◆ **Work to complete**
Only one stretch of the data is wanted: the line containing "Lisboa, 28 de julho de 2023 (814, 792)", the line containing "Daniela Lima (43, 1405)", and every line between them, copied exactly.

◆ **Record set**
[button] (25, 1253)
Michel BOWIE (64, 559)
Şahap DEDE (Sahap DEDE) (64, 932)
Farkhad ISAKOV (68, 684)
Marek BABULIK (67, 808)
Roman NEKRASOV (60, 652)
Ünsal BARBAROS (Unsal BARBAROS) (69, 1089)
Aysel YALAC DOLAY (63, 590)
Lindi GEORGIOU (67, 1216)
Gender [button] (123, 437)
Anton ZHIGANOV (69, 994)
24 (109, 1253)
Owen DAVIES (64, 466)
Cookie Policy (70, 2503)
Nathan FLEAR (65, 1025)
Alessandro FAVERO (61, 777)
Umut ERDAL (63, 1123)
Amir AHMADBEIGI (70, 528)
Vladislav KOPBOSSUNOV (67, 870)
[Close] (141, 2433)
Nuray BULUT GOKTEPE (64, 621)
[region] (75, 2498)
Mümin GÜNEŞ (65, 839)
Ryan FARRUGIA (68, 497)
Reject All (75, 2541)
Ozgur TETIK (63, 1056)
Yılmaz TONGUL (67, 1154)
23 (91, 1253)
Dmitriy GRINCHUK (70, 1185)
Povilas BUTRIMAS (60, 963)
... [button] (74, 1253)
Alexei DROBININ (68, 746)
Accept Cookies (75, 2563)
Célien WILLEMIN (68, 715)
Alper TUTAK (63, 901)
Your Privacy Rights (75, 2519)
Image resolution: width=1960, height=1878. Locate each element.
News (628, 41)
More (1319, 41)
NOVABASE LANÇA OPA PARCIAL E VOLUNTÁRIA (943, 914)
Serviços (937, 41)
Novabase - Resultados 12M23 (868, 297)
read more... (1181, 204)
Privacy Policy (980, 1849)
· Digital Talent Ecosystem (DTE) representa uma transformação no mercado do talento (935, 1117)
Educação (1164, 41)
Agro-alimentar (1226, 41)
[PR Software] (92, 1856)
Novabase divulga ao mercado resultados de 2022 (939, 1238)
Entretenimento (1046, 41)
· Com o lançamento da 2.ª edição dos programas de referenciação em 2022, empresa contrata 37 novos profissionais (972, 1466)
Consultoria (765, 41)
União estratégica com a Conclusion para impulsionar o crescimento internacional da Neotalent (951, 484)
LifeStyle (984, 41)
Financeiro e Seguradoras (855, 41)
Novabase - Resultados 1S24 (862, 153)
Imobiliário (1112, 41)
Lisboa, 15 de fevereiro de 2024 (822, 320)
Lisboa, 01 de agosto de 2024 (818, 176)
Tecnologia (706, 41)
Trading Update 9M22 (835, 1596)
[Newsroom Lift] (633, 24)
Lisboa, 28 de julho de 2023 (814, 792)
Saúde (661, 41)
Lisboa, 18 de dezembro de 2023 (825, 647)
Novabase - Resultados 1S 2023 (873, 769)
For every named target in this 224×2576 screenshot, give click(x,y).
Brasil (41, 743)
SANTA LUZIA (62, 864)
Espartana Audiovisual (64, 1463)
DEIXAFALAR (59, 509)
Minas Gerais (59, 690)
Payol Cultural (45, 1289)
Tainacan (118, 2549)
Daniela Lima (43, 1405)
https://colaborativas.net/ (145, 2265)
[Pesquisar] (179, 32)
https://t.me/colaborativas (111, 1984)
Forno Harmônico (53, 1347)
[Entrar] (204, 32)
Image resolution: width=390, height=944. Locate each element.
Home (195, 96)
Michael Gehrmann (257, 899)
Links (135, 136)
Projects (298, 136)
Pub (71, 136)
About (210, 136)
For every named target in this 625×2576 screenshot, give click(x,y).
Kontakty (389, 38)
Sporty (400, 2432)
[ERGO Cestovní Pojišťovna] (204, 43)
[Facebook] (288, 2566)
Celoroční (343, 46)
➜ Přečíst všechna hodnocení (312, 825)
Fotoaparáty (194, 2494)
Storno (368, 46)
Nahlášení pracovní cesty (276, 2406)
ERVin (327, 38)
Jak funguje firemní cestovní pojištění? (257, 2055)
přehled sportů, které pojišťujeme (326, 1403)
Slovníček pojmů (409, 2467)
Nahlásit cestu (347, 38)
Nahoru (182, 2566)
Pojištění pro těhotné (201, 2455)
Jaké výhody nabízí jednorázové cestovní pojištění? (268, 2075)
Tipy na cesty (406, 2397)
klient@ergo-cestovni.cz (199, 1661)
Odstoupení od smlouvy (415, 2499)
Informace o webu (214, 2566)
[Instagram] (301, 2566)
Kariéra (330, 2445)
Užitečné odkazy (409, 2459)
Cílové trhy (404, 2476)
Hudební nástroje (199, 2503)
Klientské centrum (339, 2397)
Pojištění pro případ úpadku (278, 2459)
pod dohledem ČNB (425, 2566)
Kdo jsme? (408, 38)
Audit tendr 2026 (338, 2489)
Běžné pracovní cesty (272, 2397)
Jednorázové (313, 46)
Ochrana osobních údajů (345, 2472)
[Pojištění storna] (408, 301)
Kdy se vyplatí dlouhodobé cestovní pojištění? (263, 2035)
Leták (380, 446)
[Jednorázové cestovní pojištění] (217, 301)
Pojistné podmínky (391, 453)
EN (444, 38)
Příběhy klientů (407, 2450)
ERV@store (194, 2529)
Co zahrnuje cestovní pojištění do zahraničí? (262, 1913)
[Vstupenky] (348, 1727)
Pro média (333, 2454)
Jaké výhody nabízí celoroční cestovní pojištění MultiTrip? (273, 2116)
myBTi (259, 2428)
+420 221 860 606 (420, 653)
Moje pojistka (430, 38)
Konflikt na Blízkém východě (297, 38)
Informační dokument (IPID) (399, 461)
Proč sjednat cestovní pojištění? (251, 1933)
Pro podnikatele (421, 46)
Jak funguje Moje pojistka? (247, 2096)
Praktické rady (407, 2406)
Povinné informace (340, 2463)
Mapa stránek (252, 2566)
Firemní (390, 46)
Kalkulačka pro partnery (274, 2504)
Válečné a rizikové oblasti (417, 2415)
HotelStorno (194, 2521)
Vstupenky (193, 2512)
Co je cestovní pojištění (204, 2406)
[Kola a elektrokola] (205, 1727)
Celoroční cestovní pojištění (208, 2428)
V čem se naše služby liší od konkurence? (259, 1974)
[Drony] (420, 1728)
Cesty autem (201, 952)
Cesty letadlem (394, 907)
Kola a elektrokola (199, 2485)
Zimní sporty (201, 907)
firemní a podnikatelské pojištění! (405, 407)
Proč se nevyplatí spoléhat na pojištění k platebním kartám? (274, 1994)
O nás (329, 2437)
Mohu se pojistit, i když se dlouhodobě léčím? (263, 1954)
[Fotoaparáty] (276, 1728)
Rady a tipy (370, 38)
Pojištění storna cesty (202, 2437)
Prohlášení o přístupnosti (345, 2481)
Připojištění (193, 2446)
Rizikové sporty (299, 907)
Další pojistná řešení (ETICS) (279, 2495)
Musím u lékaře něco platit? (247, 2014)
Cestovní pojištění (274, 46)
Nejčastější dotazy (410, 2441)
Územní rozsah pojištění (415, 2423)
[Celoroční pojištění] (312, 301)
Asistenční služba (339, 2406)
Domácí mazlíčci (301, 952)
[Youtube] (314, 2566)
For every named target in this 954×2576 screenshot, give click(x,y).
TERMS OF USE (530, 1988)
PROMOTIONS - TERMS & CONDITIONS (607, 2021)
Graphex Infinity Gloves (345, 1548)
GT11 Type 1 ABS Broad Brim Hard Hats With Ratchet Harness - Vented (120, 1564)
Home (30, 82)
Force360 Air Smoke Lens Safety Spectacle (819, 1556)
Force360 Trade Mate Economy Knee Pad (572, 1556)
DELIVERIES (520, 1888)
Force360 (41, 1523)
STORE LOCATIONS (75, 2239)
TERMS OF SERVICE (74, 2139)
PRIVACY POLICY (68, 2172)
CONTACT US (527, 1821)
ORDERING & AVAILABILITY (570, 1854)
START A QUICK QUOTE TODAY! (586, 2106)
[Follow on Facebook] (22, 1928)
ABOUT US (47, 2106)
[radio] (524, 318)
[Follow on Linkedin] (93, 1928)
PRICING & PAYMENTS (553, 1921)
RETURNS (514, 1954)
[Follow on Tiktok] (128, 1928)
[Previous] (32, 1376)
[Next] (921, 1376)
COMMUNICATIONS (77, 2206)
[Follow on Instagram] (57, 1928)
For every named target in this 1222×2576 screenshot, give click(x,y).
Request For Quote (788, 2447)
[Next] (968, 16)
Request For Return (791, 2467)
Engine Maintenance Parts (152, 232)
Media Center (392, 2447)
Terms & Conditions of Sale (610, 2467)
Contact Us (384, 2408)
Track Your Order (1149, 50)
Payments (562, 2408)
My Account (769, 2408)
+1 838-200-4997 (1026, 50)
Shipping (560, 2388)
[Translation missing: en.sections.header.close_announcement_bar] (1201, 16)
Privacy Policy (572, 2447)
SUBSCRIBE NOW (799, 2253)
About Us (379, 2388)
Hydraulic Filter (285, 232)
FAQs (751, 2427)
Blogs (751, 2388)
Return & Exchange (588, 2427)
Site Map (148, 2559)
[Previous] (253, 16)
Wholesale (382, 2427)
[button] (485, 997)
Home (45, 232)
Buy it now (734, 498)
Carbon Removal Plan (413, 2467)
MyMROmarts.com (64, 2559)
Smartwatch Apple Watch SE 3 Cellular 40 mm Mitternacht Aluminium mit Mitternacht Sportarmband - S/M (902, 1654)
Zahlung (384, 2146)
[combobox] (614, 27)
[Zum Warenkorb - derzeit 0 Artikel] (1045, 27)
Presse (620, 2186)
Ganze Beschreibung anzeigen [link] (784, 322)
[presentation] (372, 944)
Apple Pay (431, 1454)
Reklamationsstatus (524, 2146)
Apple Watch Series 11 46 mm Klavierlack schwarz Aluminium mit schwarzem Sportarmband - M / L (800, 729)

◆ **Exercise output**
Lisboa, 28 de julho de 2023 (814, 792)
Saúde (661, 41)
Lisboa, 18 de dezembro de 2023 (825, 647)
Novabase - Resultados 1S 2023 (873, 769)
For every named target in this 224×2576 screenshot, give click(x,y).
Brasil (41, 743)
SANTA LUZIA (62, 864)
Espartana Audiovisual (64, 1463)
DEIXAFALAR (59, 509)
Minas Gerais (59, 690)
Payol Cultural (45, 1289)
Tainacan (118, 2549)
Daniela Lima (43, 1405)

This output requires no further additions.